動態資料庫之即時防護資料探勘技術

隨著資訊科技的不斷地蓬勃發展，各種新穎且優良的資料探勘技術陸續被發展，卻延伸出資料安全性問題，引發企業潛在知識與隱私外露的風險。過去所提出資料探勘防護技術，大多以針對既有的靜態資料庫提出各種資料防護技術研究，例如：資料分佈、資料修改等方法。但相較大型的動態資料庫具有資料快速流入、資料量龐大、異動頻繁及使用者需要即時回應等特性。若針對既有已存在的在提出給第三單位時先進行資料防護處理，而當資料量再次增加時，若沒有再經過一次資料防護處理，而當資料被不肖人員所竊取時，可能其取得的資料是未被進行防護處理的，而導致隱私資料或是企業重要知識還是被取得，使企業的生存與發展受到極大的威脅，這對資料庫安全上是一個防護漏洞。然而，關於動態資料庫提供即時性防護之安全性研究，目前鮮少有相關的研究提出。所以，本研究針對動態資料庫潛在的資訊安全問題提出即時防護資料探勘技術，此方法主要是利用決策樹工具取得資料表的關鍵屬性，作為資料表水平式分割依據，藉由設定多個屬性值區間條件來產生分割程序，並於每筆資料寫入時，會依據其屬性值分別存放在不同的分割資料表中。同時，本研究並提出資料存取層概念，分別有(1)資料層：建置多台資料庫伺服器存放資料；(2)防護層：放置分割與還原程序，資料寫入時依照分割程序的區間條件寫入不同的存放區，資料讀取時驗證使用者是否授權給予資料內容；(3)應用層：為使用者藉由應用程式或網頁程序進行資料存取；經由此架構進行動態資料庫的資料存取，並提供即時防護與還原處理。

關鍵字

資料探勘；反資料探勘；資料庫安全；隱私保護；知識隱藏；支援向量機

並列摘要

With the vigorous development of information technology, various novel and superior data mining techniques have been continuously developed. These developments could potentially cause the disclosures of knowledge and privacy of enterprises. In the past, protection technologies proposed for data mining techniques were mostly for static databases, such as, data distribution and data modification. In comparison, the large dynamic database has fast data flows, extremely large amount of data, constant unpredictable changes and requests for immediate responses. Data protection has been focused on existing data to first provide protection to the third element which might result in some data not being protected. This happens when data increases over time but did not go undergo the first time treatment. The privacy data or knowledge of enterprises could be accessed by illegal users which threaten their survival and future development. This is a gap in the protection technique. Currently, there is little research about static database protection. Therefore, this thesis proposed a real-time anti-data mining technique to resolve the existing data mining security problems. The proposed method is a decision tree used to obtain key attributions of tables. The key attributions are used in the horizontal partitioning of the table in order to set the attributing conditions for the partition procedure. Each record is stored according to the attributes to the different table partition. In summary, the proposed concepts are (1) Data layer: many database servers are set up to store data. (2) Protection layer: the partition and recovery procedure are created, data are saved to different storage zones according to the partition conditions of the partition procedure, and the users’ authority could be verified when data is read. (3) Application layer: the user accessed data via application or web system. Real-time protection and recovery processes are provide during the access of data in dynamic database.
=====
把動態資料庫防護一文從「隨著資訊科技的不斷地蓬勃發展」開始、一直到「庫的資料存取，並提供即時防護與還原處理。」為止的部分再寫一遍，並將其中的「資料庫」換成「數據庫」。

▶ _資料摘錄_:
=====
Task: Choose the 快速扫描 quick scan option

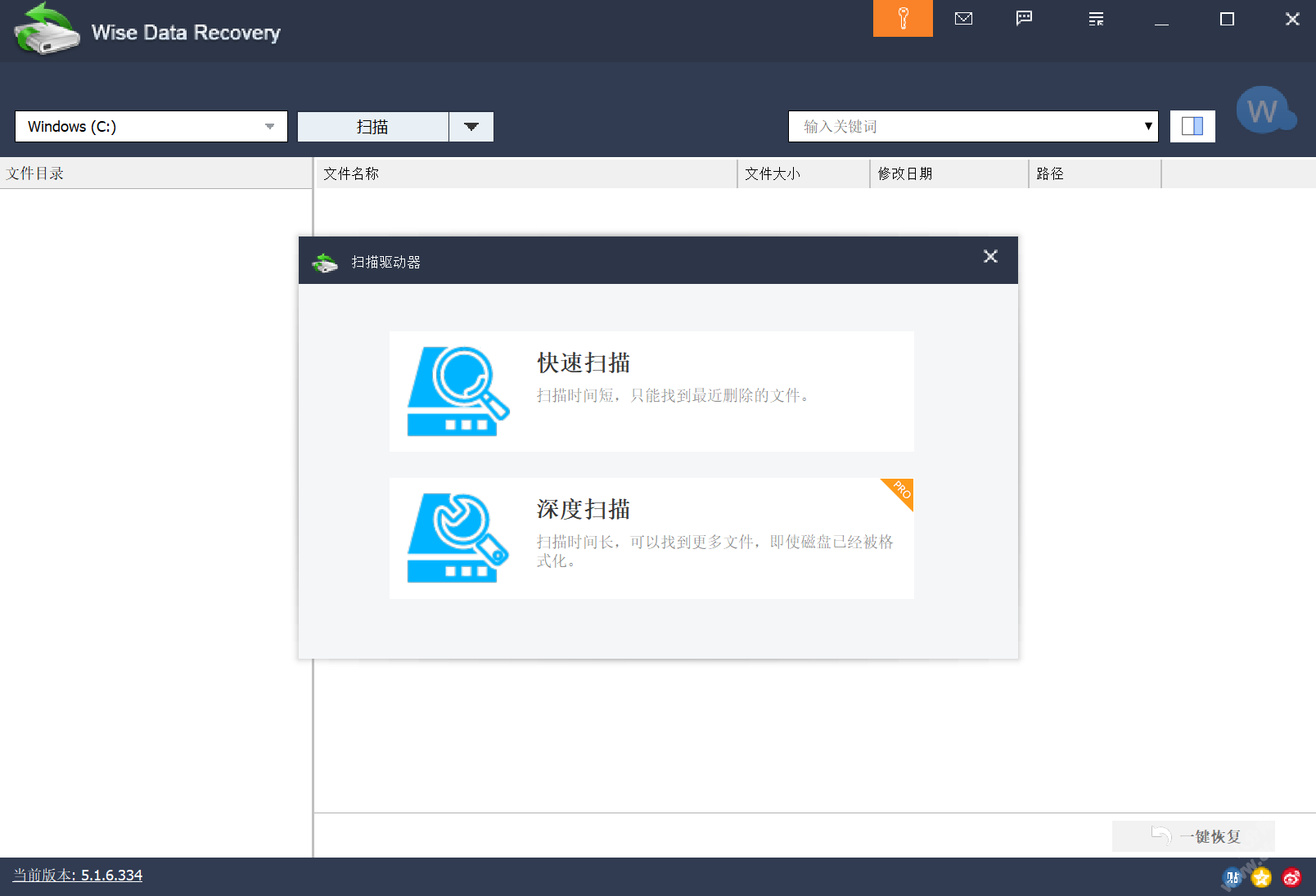Action: 651,391
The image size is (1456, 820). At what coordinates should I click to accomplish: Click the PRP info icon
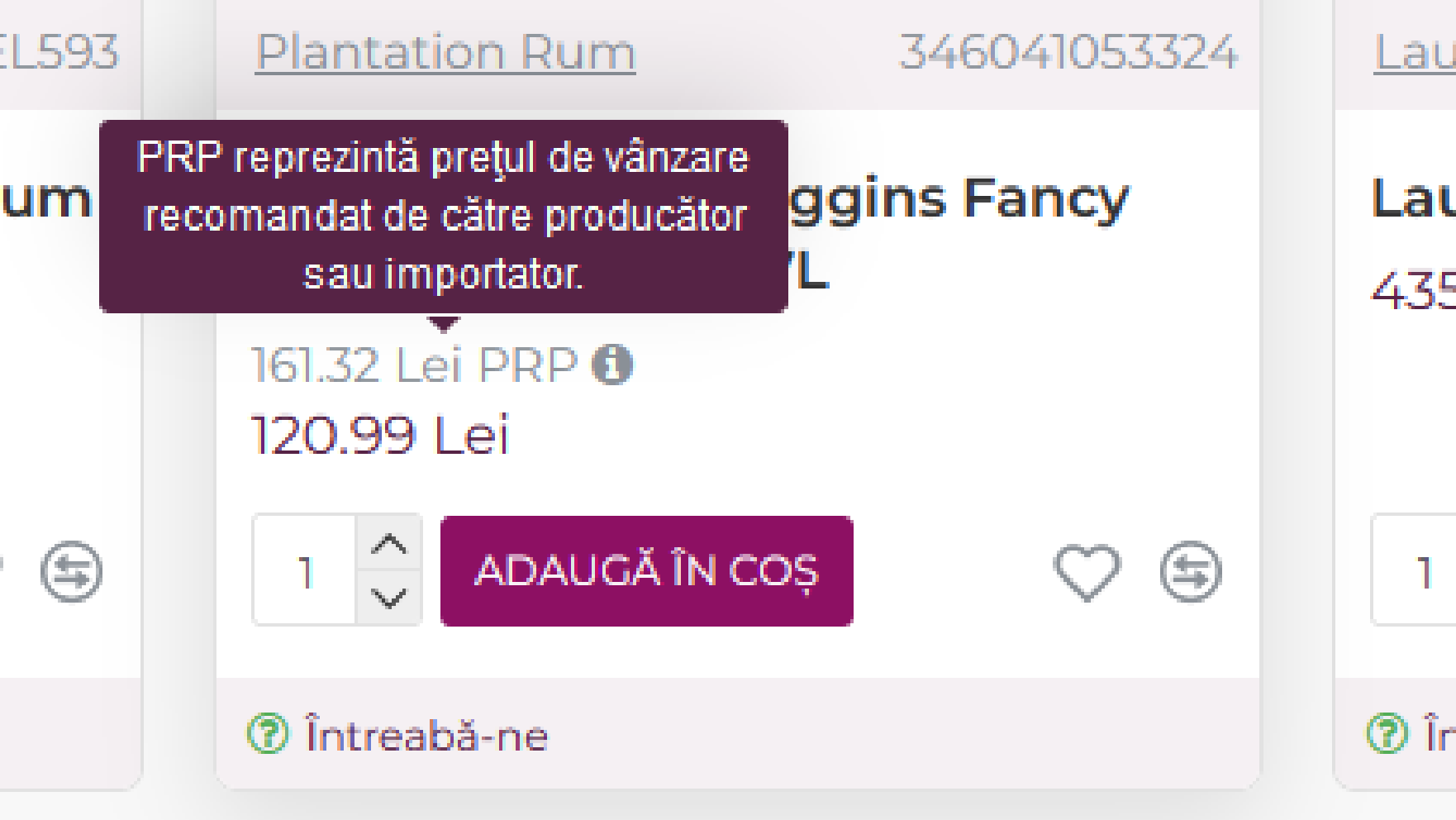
=====
▶ _練習結果_:
隨著資訊科技的不斷地蓬勃發展，各種新穎且優良的資料探勘技術陸續被發展，卻延伸出資料安全性問題，引發企業潛在知識與隱私外露的風險。過去所提出資料探勘防護技術，大多以針對既有的靜態數據庫提出各種資料防護技術研究，例如：資料分佈、資料修改等方法。但相較大型的動態數據庫具有資料快速流入、資料量龐大、異動頻繁及使用者需要即時回應等特性。若針對既有已存在的在提出給第三單位時先進行資料防護處理，而當資料量再次增加時，若沒有再經過一次資料防護處理，而當資料被不肖人員所竊取時，可能其取得的資料是未被進行防護處理的，而導致隱私資料或是企業重要知識還是被取得，使企業的生存與發展受到極大的威脅，這對數據庫安全上是一個防護漏洞。然而，關於動態數據庫提供即時性防護之安全性研究，目前鮮少有相關的研究提出。所以，本研究針對動態數據庫潛在的資訊安全問題提出即時防護資料探勘技術，此方法主要是利用決策樹工具取得資料表的關鍵屬性，作為資料表水平式分割依據，藉由設定多個屬性值區間條件來產生分割程序，並於每筆資料寫入時，會依據其屬性值分別存放在不同的分割資料表中。同時，本研究並提出資料存取層概念，分別有(1)資料層：建置多台數據庫伺服器存放資料；(2)防護層：放置分割與還原程序，資料寫入時依照分割程序的區間條件寫入不同的存放區，資料讀取時驗證使用者是否授權給予資料內容；(3)應用層：為使用者藉由應用程式或網頁程序進行資料存取；經由此架構進行動態數據庫的資料存取，並提供即時防護與還原處理。